(Data records)

● ● ● ● ●

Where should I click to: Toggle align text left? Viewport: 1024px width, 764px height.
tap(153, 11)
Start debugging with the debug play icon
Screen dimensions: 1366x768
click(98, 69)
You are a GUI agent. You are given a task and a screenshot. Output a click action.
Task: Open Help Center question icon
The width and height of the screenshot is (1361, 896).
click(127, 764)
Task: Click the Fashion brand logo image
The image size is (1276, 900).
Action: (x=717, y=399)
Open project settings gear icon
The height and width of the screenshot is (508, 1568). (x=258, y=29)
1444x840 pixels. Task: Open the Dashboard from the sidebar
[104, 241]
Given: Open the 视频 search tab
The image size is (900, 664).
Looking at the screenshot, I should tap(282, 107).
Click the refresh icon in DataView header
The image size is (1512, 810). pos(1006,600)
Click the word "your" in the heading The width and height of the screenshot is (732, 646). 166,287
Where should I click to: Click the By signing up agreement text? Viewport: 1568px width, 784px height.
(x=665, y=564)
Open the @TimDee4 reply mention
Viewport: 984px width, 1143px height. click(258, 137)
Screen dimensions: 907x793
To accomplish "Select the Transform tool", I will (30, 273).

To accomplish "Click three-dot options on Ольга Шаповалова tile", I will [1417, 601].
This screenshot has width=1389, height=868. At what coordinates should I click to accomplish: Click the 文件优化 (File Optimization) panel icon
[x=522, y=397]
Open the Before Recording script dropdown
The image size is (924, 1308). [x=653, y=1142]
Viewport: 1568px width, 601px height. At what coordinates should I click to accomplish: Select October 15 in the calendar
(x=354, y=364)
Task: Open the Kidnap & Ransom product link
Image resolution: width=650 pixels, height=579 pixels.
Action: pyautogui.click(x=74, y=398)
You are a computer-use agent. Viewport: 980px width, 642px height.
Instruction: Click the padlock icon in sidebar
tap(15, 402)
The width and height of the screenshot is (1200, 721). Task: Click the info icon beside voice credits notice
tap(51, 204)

● ● ● ● ●

Exercise directions:
Show each line from the records above that contains the word "text".

Right answer:
Where should I click to: Toggle align text left? Viewport: 1024px width, 764px height.
Where should I click to: Click the By signing up agreement text? Viewport: 1568px width, 784px height.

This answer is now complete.